- TUGAS WAJIB:
a) Jawablah pertanyaan berikut berdasarkan bacaan tentang Miskayah.
(i) Sekira berapa tahun lalu Miskayah merantau dari Bekasi ke Tanjungpinang?
(ii) Berapa harga satu karung makanan bagong?
(iii) Apa warna topi yang dikenakan Miskayah saat itu?
b) Tuliskan lanjutan bacaan tentang Miskayah, pengumpul makanan bagong di TPA Ganet, setelah kalimat terakhirnya.
--- TEKS BACAAN ---
TANJUNGPINANG, TRIBUNBATAM.id - Namanya Miskayah. Wanita paruh baya itu tampak serius saat mencincang sisa dedaunan potongan sayur bercampur sisa makanan yang dikerubungi lalat besar di hadapannya.
Di bawah teriknya mentari, ia telah siap melindungi kulitnya dengan kostum lusuh sederhana. Kostumnya saat itu berkemeja bunga-bunga lengan panjang, bertopi merah.
Tak lupa ia juga menyiapkan kain tambahan untuk menutup lubang penciumannya dari bau menyengat.
Aroma busuk itu sudah jadi teman sehari-hari Miskayah, dalam prosesnya mengumpulkan pundi-pundi rupiah untuk dibawanya pulang ke rumah.
Demi memenuhi kebutuhan hidup bersama kedua anaknya, Miskayah harus rela banting tulang.
Baca juga: Smart Cabai Antarkan Sandi Pamungkas Dari Natuna Berprestasi di Tingkat Internasional
Baca juga: Kisah Pelatih Sepak Bola di Lingga Kembangkan Generasi Penerus Tanpa Pamrih
Ia jadi tumpuan bagi anak-anaknya setelah berpisah lama dari mantan suaminya dan merantau dari Bekasi ke Tanjungpinang. Itu sekira 18 tahun lalu.
"Sudah belasan tahun. Beginilah kerjaan saya setiap hari. Kumpulin makanan bagong (babi hutan-red) dan saat ini saya juga dibantu sama kedua anak saya," ujarnya, sambil mencincang makanan bagong di hadapannya, Selasa (8/6/2021).
Dalam sehari, ketika bahan bagong di Tempat Pembuangan Akhir (TPA) Ganet banyak, Miskayah mampu mengumpulkan rata-rata hingga 9 karung beras ukuran 25 Kilogram.
"Ya cukup-cukup makanlah. Sekarungnya dihargai Rp 9 ribu, tapi kadang uangnya tidak langsung kita terima. Karena bos kadang belum ada uang, kalau sudah begitu, saya nyambi mulung barang bekas, buat nyari penghasilan lagi," terangnya.
--- CATATAN DATA ---
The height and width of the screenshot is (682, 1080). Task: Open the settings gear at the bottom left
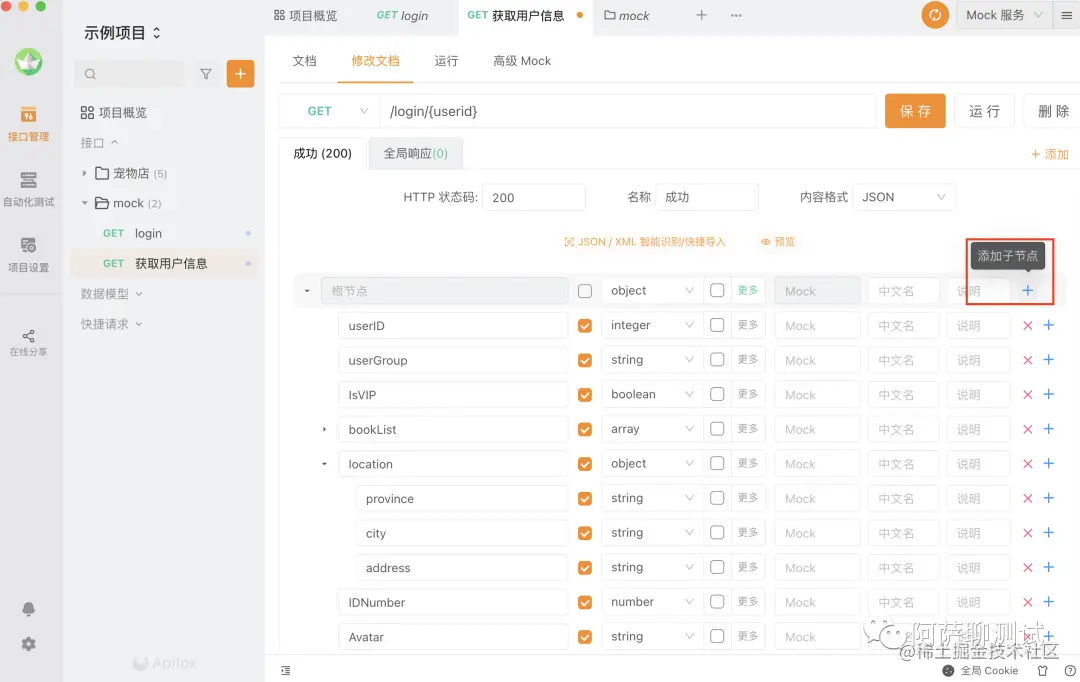pyautogui.click(x=28, y=645)
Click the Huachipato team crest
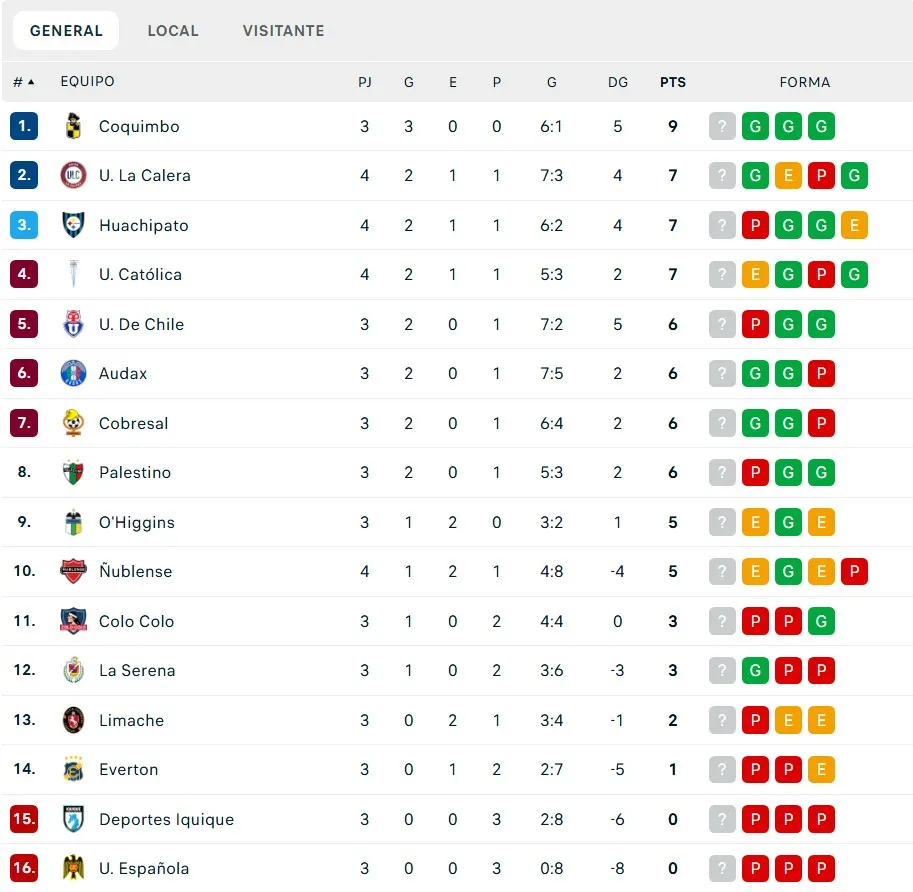Viewport: 913px width, 892px height. pos(73,225)
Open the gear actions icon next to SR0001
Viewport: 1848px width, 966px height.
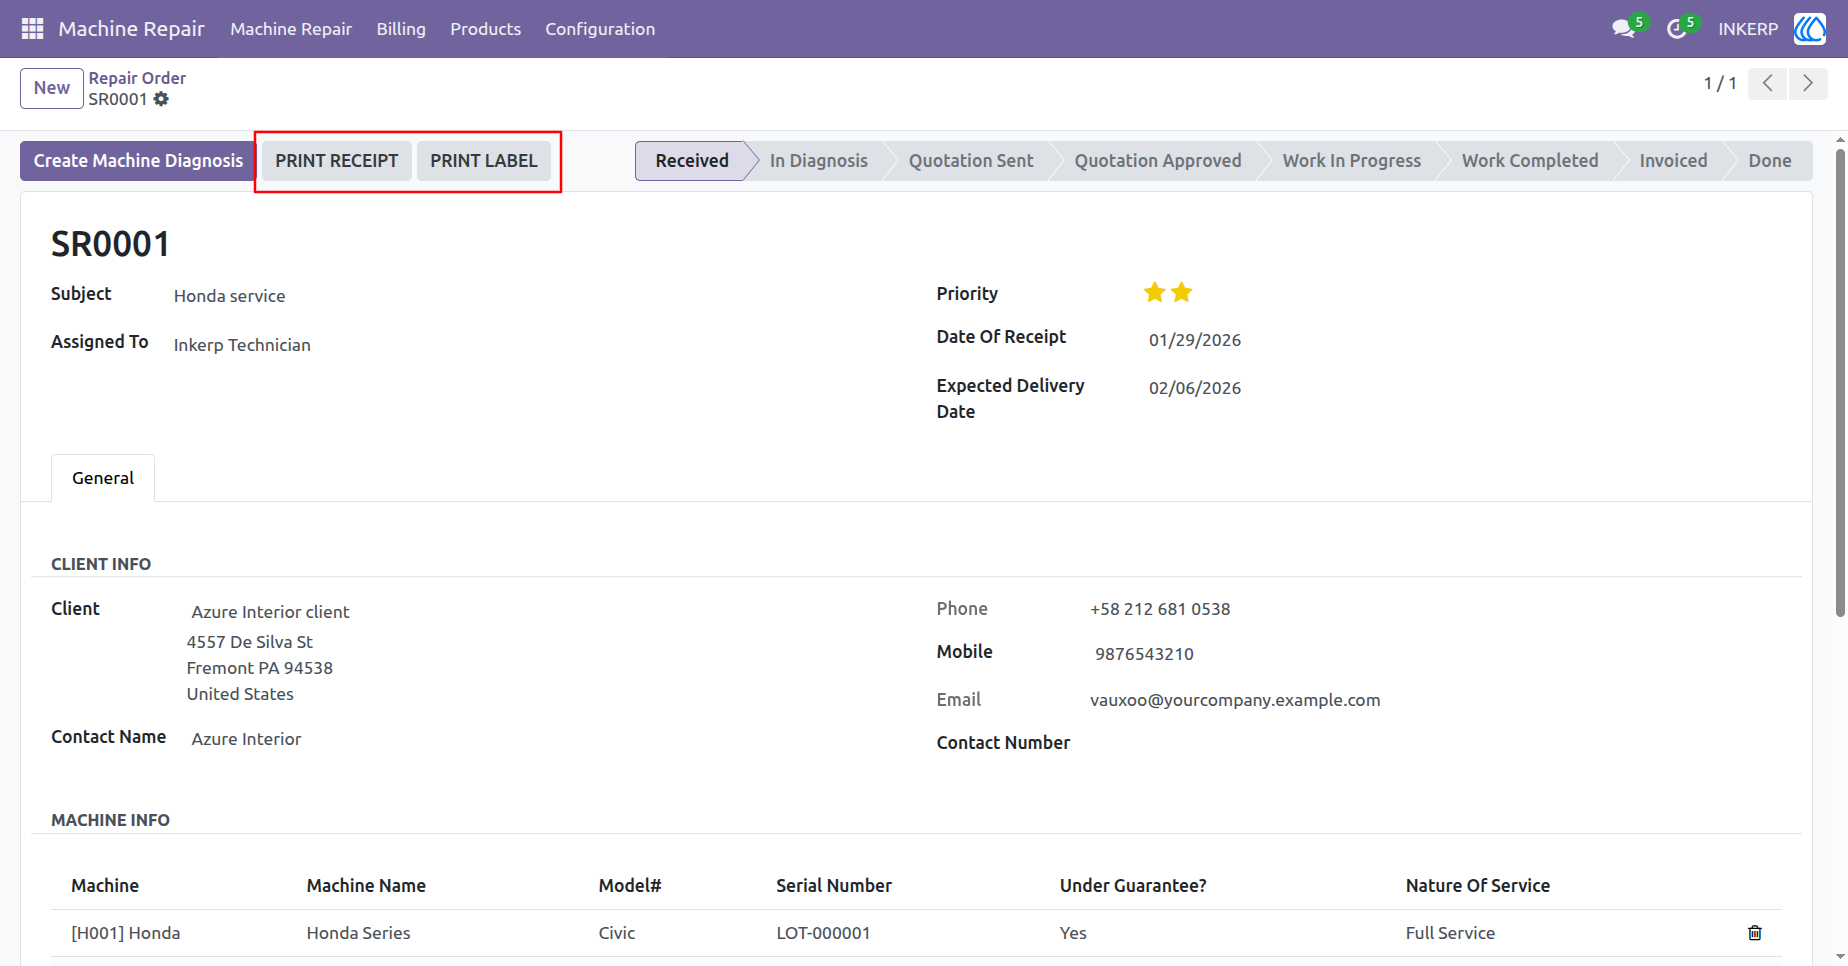coord(161,99)
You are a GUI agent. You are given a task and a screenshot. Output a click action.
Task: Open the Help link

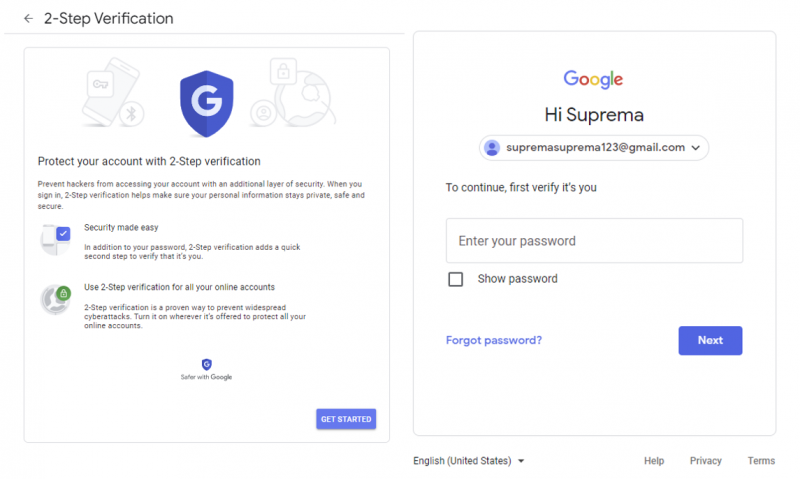coord(654,461)
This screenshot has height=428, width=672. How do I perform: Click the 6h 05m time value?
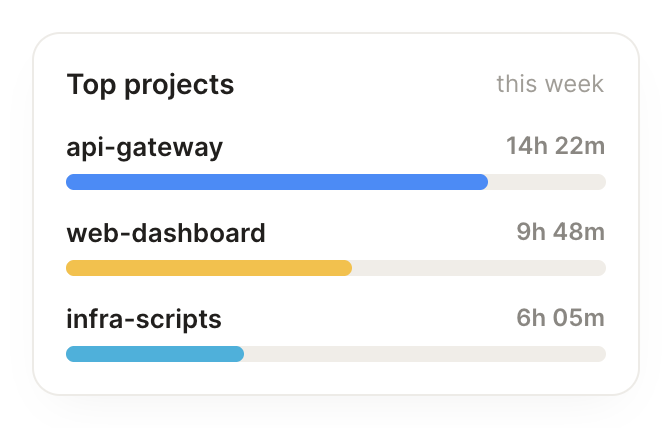coord(560,318)
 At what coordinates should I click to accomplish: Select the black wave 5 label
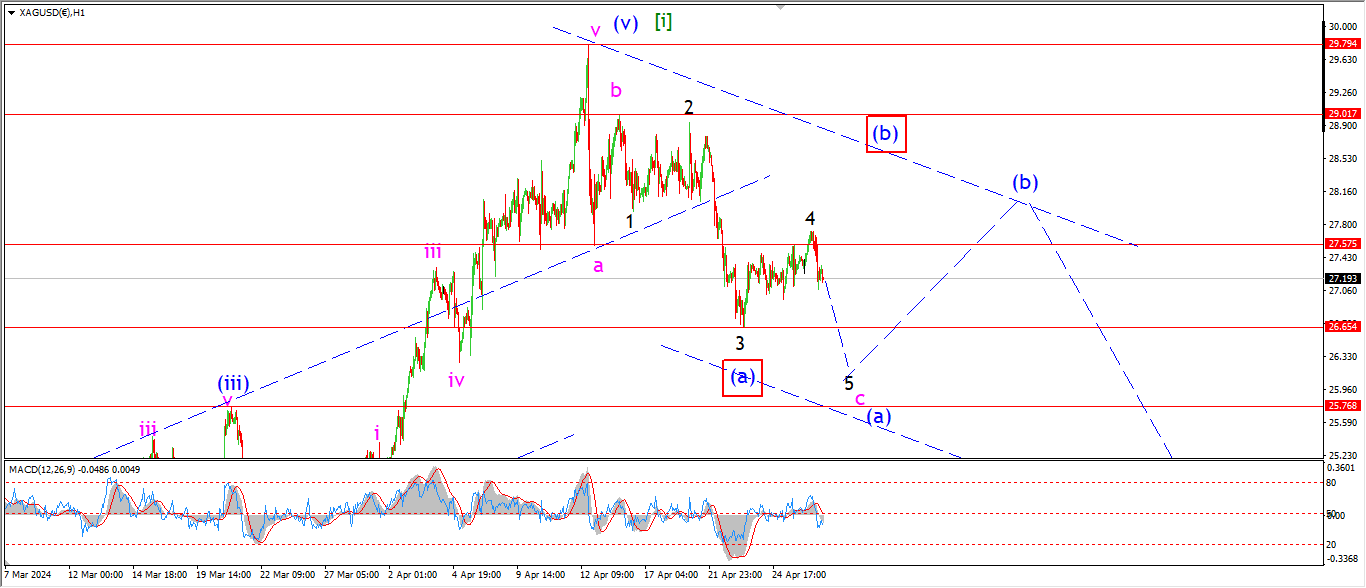[849, 382]
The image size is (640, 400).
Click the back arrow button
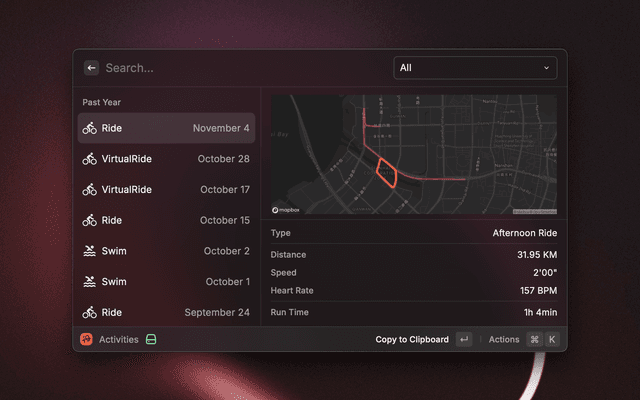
---
- JAWABAN YANG DIHARAPKAN:
a)
(i) Sekira 18 tahun lalu.
(ii) Rp 9 ribu.
(iii) Merah.

b)
Memiliki 9 anak dengan 7 yang telah berstatus berkeluarga dan 2 yang kini masih ditanggungnya, tetap membuat Miskayah bersyukur menjalani pekerjaan sebagai pemulung dan pengumpul bagong.
"Kehidupan anak-anak bersama keluarganya pun sama hal seperti saya, seadanya. Saya pun tak berharap untuk dibantu, yang penting sehatlah. Alhamdulillah dengan pekerjaan begini pun yang penting bisa cukup makan dan biayain satu anak yang lagi sekolah," sebutnya.
Syukurnya tempat tinggal Miskayah dengan tempatnya bekerja tak jauh. Ssetiap hari Miskayah berjalan kaki menuju TPA sampah Ganet.
"Kalau rumah tak jauh dari sini. Setiap hari saya berjalan kaki saja. Mulai dari pukul 06.00 Wib pagi hingga 18.00 Wib. Di situ pun kami bangun gubuklah istilahnya dan menumpang di tanah orang yang kebetulan minta dijaga lahannya," ungkap Miskayah.
Lantaran tak memiliki pendidikan tinggi, Miskayah tidak dapat memperoleh pekerjaan yang baik sewaktu di kota asalnya Bekasi.
"Sekolah hanya sampai kelas 5 SD, tak mungkin bisa kerja di PT atau kantoran. Jadi pas di kampung dapat tawaran dari sini, bawa anak-anak naik kapal laut.
Dulu kan masih murah juga, kalau sekarang mungkin sudah mahal ya. Tapi dengan begitu saya tetap bisa bekerja sampai di sini demi anak-anak," ujarnya.
(Tribunbatam.id/Noven Simanjuntak)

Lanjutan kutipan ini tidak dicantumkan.